Though I have heard or read “You can’t control other people, you can only control your reactions to them” or the abbreviated version, “You can only control your actions and reactions,” hundreds of times, I was sure I had superpowers. I have spent my life trying to control people, outcomes and situations.
I was always the hard-headed, do it my way kid that had to touch the hot stove. Last week I finally got the message. I can’t keep the people I love from getting COVID. After four years of frustration I finally see that I can’t sway my boss not to touch his own hot stove. Everyone I have been frustrated by is an adult who is fully capable of making his or her own decisions and there is not one damn thing I can do about it. I can’t control anything nor am I responsible for the consequences of their actions.
Finally I did the only thing I could. I let go. I can’t protect or save anyone through sheer force of will. I can focus on the parts of my job that I enjoy the most. I can finally understand that my family members may listen to what I have to say, but they will make their decision.
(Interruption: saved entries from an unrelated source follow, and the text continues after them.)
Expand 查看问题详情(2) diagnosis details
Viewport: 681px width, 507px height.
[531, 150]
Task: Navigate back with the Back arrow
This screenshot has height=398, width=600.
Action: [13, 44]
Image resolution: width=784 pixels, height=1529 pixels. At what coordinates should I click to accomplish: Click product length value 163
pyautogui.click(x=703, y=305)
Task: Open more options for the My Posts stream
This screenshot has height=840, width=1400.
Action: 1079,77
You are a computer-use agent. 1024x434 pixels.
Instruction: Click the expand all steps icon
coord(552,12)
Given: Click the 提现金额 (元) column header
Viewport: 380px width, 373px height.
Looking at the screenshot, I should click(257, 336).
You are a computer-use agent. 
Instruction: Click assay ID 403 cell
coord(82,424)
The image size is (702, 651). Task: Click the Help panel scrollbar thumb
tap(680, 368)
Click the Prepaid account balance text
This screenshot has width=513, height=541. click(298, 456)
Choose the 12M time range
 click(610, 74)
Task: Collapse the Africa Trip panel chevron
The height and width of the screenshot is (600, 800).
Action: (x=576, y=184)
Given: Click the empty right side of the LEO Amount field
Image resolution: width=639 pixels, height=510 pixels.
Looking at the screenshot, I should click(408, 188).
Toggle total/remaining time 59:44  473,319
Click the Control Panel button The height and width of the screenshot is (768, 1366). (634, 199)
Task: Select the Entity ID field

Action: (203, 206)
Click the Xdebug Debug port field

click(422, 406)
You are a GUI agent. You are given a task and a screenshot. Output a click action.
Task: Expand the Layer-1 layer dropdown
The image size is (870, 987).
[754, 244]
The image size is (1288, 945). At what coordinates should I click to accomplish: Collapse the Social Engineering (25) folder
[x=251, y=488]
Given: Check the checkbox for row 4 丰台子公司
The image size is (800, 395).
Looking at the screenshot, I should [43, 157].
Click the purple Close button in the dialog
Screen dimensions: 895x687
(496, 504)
Lately my meditation/prayer question has been, what is mine to create? The answer is space. Letting go of the mirage of control gives me space. Space to focus on my decisions which is leading me to create more ease and enjoyment. It is making me feel lighter and happier. I have fewer worries. It is making me nicer. I feel more pleasant and energized. A couple of coworkers noticed how well I handled situations that would normally set me off and I replied, “My horoscope told me to the high road for the next two weeks.” No, really, my horoscope told me that.
Control is at the forefront of everything right now. The Afghanistan situation is about control. The disagreements over masks and vaccines are about control. There are recommended safety protocols, but ultimately no one has any control over who gets COVID or if the case is asymptomatic, mild, bad or deadly. Control causes stress, anger, division and sheer exhaustion.
I’m still exploring the high road, but I suspect that I’ll fall in the mud that runs along side of it a time or two. The mirage will fool me again.